## Problem to work on
Reproduce, exactly and in full, only the lines below from the one containing "The height and" through the one containing "Click the Type".

## Task input
[Start of section]

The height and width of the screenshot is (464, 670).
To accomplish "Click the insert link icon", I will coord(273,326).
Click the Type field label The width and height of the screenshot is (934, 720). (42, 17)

[End of section]
[Start of section]

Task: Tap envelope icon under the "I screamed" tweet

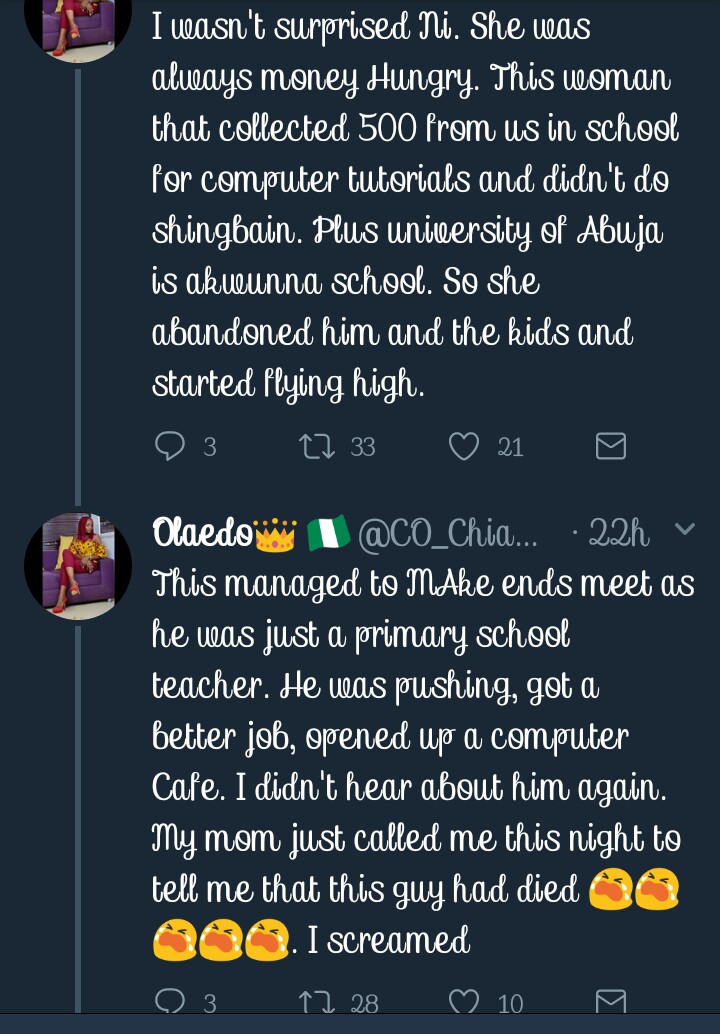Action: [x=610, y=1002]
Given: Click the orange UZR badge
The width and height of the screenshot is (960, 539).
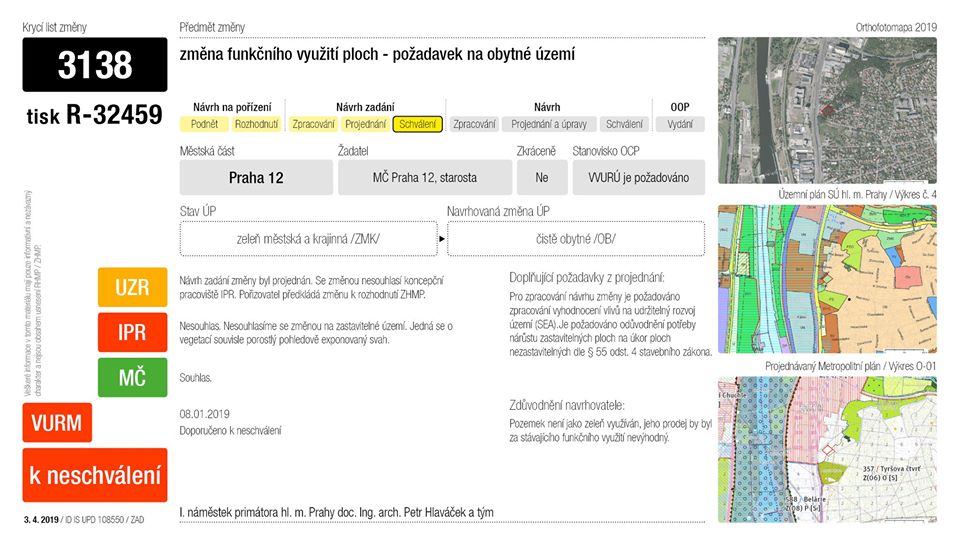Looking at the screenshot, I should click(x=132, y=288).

[End of section]

## Answer for the task
The height and width of the screenshot is (464, 670).
To accomplish "Click the insert link icon", I will coord(273,326).
Click the Type field label The width and height of the screenshot is (934, 720). (42, 17)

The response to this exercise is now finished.